According to the ACLU, “the IHRA chills speech,” as if the consequences of spouting racism shouldn’t cause people to think twice, as if there aren’t some forms of speech that should undergo the “chilling” of a little self-reflection.
What the unmannered hecklers at the Beverly Hills council meeting may not have known is that the organization, which has politicized and weaponized free speech and civil rights to the exclusion of Jews, is not their grandparents’ ACLU.
The Simon Wiesenthal Center has called out the ACLU on numerous occasions, including describing an ACLU tweet as “antisemitism at its most nefarious.”
ICAN, the Israeli-American Civic Action Network, for which I serve as chief policy officer, has described the ACLU as part of an “axis of antisemitism.”

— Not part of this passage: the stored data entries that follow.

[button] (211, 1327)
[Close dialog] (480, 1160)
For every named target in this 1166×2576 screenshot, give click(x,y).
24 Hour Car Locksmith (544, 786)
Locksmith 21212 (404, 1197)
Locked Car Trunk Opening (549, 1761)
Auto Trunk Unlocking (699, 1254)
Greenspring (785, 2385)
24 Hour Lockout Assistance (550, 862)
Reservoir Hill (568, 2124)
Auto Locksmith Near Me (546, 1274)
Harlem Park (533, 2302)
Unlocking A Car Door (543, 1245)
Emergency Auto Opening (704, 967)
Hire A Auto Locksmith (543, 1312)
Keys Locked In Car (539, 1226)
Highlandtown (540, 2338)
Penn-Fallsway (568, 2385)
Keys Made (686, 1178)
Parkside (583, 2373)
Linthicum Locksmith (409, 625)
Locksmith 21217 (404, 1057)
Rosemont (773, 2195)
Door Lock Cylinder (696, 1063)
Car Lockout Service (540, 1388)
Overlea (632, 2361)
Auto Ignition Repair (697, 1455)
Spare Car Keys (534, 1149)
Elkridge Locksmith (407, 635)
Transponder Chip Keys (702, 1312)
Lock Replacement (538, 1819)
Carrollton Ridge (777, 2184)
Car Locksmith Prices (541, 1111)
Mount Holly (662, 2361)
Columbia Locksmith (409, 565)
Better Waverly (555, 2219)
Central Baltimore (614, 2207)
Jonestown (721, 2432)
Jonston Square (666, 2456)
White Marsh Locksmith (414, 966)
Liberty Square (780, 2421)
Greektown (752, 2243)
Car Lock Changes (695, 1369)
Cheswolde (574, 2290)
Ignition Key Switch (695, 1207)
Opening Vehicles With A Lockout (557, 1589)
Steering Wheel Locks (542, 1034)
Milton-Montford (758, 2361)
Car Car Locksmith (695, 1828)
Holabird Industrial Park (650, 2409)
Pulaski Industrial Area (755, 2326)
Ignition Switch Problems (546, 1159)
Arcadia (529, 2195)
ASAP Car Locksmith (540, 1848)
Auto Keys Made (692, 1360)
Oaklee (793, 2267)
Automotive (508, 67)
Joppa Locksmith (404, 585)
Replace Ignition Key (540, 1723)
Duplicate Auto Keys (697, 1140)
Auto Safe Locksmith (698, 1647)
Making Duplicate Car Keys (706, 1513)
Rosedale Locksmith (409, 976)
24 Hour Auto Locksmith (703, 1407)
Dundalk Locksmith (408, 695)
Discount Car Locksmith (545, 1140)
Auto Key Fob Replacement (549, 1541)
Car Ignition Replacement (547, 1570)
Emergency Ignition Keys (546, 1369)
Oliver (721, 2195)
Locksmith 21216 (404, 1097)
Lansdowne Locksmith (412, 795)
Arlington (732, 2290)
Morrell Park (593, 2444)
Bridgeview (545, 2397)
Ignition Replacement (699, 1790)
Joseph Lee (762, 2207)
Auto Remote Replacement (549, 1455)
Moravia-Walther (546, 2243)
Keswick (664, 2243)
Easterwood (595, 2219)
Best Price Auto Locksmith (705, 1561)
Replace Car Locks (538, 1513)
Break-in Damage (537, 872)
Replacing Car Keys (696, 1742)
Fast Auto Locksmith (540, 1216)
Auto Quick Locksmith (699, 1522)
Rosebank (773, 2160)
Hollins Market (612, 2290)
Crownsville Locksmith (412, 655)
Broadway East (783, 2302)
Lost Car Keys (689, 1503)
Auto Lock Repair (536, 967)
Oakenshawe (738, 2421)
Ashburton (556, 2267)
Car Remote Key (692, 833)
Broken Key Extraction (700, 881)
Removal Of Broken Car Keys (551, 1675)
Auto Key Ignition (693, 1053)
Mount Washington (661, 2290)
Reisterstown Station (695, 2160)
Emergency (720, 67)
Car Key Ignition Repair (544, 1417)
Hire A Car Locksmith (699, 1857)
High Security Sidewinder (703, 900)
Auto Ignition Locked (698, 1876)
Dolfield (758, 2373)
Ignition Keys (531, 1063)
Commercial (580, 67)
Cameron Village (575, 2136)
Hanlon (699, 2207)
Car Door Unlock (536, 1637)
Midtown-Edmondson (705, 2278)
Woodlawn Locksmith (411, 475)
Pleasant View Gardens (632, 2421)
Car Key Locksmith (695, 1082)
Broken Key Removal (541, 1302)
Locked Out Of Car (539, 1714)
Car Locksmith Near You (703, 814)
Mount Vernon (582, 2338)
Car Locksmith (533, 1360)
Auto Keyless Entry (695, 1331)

Not surprisingly, the ACLU is currently opposing a California bill authored by state assemblymember Rich Chavez Zbur (D-51st District) to protect Jewish students from antisemitic ethnic-studies curricula. AB 715, which is described on the state’s website as “Educational equity: discrimination: antisemitism prevention,” is unanimously supported by the Beverly Hills City Council. The bill passed the state assembly unanimously and is now on the state senate side.
While the ACLU is fighting to protect immigrant rights, they are also fighting against protections for Jews at a time when Jews in America and worldwide are experiencing an almost unprecedented level of virulent and dangerous hatred—a form of racism that has led to the firebombing of Jewish institutions and even people, let alone outright murder.
We see who the ACLU stands with, and I don’t ever want to stand next to them, even if a broken, racist clock is right twice a day. We don’t need the ACLU’s broken, bigoted and exclusionary vision of civil rights for Beverly Hills to independently pursue justice and the enforcement of constitutional protections for our residents and neighbors.
While it is hoped that the ACLU will one day revert to the unbiased, content-neutral, free speech absolutism that characterized it in its heyday, for now, it continues to contribute to the spread of the world’s oldest extant form of racism: the pathological disease of Jew-hatred.
And as long as it continues down this dangerous path, the ACLU must be called out.